For Escherichia subtype I-E, 977 spacer matches inside ORFs were found, of which 611 (63%) targeted the template strand (Figure 4C), showing a significant bias for targeting the template strand (p<e-14) potentially avoiding RNA. No significant strand bias was found for Escherichia subtype I-F (43% template strand, p=0.11), suggesting that strand bias is CRISPR subtype specific.

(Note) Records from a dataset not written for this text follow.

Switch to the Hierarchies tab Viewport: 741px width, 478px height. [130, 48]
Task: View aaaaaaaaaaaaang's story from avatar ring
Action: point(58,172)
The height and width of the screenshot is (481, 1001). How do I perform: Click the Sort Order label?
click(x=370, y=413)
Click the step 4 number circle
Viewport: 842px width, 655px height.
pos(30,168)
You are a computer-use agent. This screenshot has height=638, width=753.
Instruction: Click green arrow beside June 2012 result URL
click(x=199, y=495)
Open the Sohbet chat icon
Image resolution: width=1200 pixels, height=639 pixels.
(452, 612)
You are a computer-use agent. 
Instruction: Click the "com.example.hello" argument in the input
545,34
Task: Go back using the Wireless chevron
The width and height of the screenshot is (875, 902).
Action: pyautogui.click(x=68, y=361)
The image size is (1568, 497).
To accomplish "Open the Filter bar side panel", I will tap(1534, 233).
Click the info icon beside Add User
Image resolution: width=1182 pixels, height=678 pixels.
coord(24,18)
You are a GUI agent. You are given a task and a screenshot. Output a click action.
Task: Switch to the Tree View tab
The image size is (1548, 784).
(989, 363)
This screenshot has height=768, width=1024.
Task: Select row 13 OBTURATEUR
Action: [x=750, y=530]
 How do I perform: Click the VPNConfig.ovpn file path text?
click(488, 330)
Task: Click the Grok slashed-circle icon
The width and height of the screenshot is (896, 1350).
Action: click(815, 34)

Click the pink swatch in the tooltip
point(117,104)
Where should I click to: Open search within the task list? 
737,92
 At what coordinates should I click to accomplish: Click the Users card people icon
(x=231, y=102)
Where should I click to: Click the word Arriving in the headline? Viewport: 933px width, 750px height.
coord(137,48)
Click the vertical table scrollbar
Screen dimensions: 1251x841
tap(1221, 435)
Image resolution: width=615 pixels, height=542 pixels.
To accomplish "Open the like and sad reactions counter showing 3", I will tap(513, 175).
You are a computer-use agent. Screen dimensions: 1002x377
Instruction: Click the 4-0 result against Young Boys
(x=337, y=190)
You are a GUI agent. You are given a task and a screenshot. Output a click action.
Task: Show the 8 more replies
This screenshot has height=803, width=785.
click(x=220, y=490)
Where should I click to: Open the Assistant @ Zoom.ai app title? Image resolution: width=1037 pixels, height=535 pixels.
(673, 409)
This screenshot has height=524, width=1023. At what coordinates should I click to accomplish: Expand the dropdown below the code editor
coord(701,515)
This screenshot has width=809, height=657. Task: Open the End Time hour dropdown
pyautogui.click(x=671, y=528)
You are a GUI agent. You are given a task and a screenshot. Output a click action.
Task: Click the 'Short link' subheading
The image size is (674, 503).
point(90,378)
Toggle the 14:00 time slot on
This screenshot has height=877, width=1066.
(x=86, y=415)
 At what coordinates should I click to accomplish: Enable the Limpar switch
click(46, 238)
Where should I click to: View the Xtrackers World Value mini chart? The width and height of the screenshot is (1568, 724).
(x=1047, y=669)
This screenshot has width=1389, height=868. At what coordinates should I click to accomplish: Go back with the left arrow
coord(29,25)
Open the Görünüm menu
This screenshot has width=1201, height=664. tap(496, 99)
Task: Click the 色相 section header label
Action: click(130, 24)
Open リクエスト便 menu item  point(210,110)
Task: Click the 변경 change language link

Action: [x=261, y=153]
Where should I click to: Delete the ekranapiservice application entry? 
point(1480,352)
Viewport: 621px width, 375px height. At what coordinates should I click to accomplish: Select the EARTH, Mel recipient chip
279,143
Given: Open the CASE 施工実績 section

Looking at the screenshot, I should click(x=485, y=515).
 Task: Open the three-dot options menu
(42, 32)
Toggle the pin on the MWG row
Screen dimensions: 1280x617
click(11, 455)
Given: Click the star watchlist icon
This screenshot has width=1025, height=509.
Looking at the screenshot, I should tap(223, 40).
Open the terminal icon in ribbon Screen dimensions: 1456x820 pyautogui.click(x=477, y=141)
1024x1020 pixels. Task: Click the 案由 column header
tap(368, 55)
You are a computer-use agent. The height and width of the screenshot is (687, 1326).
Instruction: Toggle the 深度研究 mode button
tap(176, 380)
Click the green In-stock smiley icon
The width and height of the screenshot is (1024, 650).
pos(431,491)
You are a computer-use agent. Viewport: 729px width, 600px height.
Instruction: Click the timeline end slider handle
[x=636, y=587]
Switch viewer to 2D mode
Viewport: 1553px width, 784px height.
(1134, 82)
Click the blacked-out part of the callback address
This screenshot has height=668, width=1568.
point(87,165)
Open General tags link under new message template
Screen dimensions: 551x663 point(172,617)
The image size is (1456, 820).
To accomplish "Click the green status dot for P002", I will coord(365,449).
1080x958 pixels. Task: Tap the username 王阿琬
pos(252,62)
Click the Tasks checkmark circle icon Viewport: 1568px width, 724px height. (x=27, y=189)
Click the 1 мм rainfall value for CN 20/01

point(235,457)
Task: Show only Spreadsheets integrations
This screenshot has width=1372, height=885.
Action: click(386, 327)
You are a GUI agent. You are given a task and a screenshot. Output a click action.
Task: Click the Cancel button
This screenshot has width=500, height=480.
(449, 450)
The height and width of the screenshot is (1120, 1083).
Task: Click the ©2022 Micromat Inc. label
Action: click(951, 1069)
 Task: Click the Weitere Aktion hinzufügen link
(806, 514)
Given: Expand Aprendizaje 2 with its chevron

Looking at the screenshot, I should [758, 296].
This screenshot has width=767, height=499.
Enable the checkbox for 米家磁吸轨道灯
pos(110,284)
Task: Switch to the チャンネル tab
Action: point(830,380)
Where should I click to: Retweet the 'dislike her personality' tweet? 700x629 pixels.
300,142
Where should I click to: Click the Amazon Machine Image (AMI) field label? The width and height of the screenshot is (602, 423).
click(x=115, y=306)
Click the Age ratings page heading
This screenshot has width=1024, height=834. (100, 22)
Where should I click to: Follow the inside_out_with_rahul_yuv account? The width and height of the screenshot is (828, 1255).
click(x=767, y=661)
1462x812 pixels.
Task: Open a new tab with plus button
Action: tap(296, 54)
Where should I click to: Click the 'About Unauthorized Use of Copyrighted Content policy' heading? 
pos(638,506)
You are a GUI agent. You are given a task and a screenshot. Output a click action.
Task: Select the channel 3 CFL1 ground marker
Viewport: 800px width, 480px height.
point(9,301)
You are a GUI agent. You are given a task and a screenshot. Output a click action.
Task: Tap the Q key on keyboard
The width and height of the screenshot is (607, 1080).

Analysis of our complete dataset revealed general trends in the strand preferences for each subtype (Figure 4D, E). The strongest strand bias was found in Type III systems with an average of 65% of the spacers matching the coding strand (coding strand:template strand ∼ 2:1). This result demonstrates that there is selection in Type III systems for spacers to target the transcribed RNA. This selection can originate at the adaptation stage by dedicated adaptation machinery selecting from RNA/coding strands such as RT-Cas1 (Silas et al., 2016) or at the interference stage, where only functional RNA-targeting spacers are retained in the population (Artamonova et al., 2020). The strand biases we found are consistent with our curated CRISPR array orientation predictions, because an incorrect CRISPR array orientation prediction would obscure strand specific targeting. Type I-A and Type I-B also displayed significant strand bias for the coding strand although at lower levels (60% and 55%; p<e-9 and p<e-14 respectively).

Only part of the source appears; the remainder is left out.